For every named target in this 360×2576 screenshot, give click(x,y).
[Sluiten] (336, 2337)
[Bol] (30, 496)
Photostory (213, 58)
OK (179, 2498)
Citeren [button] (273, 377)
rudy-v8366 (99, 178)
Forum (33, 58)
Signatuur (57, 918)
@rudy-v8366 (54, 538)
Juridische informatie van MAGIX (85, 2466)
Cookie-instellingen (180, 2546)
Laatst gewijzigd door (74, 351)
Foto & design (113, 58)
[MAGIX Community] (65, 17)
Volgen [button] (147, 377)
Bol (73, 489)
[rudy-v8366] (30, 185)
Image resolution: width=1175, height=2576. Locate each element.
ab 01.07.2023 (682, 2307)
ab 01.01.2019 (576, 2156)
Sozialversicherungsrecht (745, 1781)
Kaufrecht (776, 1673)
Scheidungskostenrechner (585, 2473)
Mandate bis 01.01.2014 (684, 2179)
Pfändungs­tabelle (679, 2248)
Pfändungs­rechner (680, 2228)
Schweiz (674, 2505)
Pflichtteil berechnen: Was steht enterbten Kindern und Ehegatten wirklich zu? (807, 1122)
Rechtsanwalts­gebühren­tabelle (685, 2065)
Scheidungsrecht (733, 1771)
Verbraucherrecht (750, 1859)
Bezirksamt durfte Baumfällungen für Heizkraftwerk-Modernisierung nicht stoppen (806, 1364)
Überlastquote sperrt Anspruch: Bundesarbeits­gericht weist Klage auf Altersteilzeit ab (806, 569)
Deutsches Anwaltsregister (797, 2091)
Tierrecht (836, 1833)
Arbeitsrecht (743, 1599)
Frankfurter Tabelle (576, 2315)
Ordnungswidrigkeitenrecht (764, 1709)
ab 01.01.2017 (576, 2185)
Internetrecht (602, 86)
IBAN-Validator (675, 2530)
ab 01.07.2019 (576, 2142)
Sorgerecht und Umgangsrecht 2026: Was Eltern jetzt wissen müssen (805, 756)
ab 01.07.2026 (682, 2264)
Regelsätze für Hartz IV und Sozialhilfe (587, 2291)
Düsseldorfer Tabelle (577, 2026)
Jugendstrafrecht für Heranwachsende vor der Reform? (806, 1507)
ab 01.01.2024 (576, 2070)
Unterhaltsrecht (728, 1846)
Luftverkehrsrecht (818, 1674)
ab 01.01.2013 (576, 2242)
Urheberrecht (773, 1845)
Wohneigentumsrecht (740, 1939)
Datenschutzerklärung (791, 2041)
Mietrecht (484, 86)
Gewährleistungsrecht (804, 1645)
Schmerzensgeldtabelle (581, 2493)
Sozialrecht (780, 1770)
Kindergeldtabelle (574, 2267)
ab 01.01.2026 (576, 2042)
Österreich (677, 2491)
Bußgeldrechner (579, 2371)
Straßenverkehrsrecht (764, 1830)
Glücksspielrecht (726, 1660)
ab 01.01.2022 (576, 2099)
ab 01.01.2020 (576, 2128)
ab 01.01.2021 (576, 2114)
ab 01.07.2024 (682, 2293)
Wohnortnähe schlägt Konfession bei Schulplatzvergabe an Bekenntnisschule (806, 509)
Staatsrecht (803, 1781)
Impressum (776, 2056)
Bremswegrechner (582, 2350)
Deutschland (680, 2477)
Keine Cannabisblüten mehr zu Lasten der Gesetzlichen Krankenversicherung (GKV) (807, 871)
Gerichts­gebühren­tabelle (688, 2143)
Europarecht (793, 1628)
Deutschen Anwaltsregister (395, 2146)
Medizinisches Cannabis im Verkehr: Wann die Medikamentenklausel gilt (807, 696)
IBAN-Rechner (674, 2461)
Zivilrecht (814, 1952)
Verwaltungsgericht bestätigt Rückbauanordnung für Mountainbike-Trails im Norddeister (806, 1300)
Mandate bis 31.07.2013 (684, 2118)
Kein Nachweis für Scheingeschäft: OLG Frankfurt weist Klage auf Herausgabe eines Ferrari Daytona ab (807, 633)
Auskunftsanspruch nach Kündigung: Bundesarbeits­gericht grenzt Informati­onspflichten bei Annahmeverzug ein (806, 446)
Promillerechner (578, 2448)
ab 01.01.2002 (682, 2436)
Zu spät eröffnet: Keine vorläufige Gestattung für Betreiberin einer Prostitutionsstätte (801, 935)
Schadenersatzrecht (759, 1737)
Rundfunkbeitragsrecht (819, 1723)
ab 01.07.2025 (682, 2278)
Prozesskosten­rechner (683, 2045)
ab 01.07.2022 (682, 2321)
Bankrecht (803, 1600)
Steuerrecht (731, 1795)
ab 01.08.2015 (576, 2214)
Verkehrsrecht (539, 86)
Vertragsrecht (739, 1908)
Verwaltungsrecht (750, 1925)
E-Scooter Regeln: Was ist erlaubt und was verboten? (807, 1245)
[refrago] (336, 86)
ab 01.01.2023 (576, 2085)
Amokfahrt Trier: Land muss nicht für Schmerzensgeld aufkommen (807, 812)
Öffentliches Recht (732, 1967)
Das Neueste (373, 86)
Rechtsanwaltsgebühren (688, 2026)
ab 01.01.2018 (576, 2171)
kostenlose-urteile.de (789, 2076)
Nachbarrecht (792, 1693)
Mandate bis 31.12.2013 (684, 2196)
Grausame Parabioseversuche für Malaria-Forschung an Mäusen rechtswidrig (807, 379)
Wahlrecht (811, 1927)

- - - - -

### [Instructions for the task]
Using the entries above, give the number of lines that carry the string "Klage", without anything else.

### [Solved problem]
2